O Corvo responde: para começo de conversa o boteco em questão, nem poderia estar funcionando, porque segundo informaram ao Corvo, o local é clandestino. O ideal é falar com ele, e se não tiver jeito, pedir para as autoridades passarem um corretivo. O Corvo conhece um caso em que a família não consegue segurar u senhor de 103 anos. Pensa? Os antigos não acreditam no potencial das doenças, para eles tudo se cura com alho, gengibre e limão. Não é bem assim.

Contágio
Esses dias o Corvo entrou acidentalmente num canal de filmes antigos, bem na cena que uma pessoa entregava a chave da jaula onde havia se trancado, para o filho, pois dali uns minutos, viraria um baita lobisomem. O Corvo já fez isso faz é tempo, se trancou e jogou a chave no poço. 

Olha o picolé
E pode, o carinha passar em frente de casa anunciando o sorvete? A criançada fica ouriçada, porque em alguns casos, o geladinho é mais que essencial. O sorvete está para as crianças, como o osso para o cachorro. Mas não pode né seu Chico?

Reforma
O setor da Construção Civil anda à toda. Do lado da casa do Corvo, os pedreiros cantam, brincam, e o barulho das marteladas e serras corre solto. Mas ninguém usa máscara, e, cada um mora em uma região diferente da cidade. E é assim mesmo? Os peões estão ao ar livre, num bairro populoso. Nada contra os trabalhadores, mas as regras devem valer para todos.  

Febre amarela
Covid-19, Dengue, Gripe e agora a febre amarela. Houve o registro de 74 mortes de macacos na região de Araucária, Lapa, Guarapuava. Como vive repetindo a vizinha do Corvo, e, dá para ouvir de traz do muro, "isso está nas escrituras". Deus nos livre! 

Comilança
Em casa, o tempo todo, sem ter o que fazer, dei de inventar coisas na cozinha. Aprendi a fazer pão, broa, bolo e para saber se ficou bom, como. Engordei seis quilos em uma semana seu Corvo! A pança já está pesando nas pernas e apareceu um bico-de-papagaio bem no meio das costas! A pandemia vai passar e eu morrer de tato comer pão! O senhor também está testando as habilidades na cozinha Corvo? 
Narlon G. H. Silveira

O Corvo responde: sim, como todos os brasileiros ansiosos, este pássaro tentou dar uma de padeiro. É mais fácil ligar na padaria e pedir para o motoqueiro ir buscar os pãezinhos. A invenção do Corvo virou em tijolo de farinha, tão duro que pode ser até usado pelos pedreiros.  

Circulação na segunda-feira
Como terça-feira que vem é feriado, o GDia vai circular na segunda, logo, a indiada vai trabalhar no domingo.
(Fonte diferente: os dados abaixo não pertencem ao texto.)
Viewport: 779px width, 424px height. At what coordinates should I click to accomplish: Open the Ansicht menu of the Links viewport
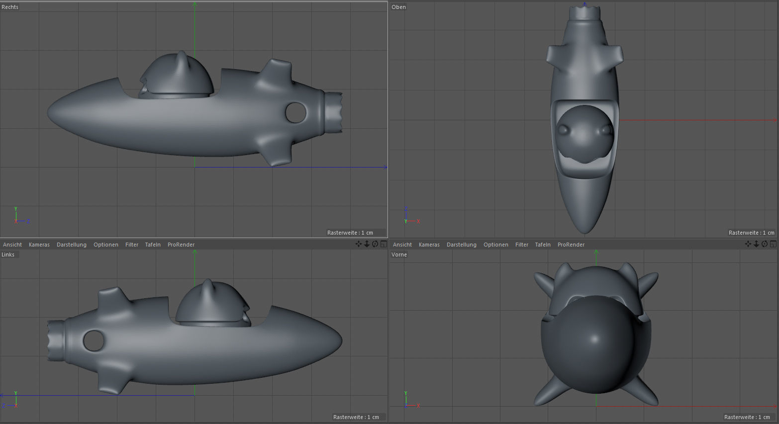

Com a retomada do comércio, o matutino voltará à circular normalmente, a novidade é o branco e preto, aprovado pelos leitores. Um deles (que pediu para não ter o nome revelado) escreveu assim: "aí sim Corvo, o jornal perdeu o jeito de revista; prefiro assim parece até mais leve; parabéns pelo esforço da moçada". O Corvo é quem agradece os leitores, pois sempre são parceiros gentis e amáveis com o nosso trabalho.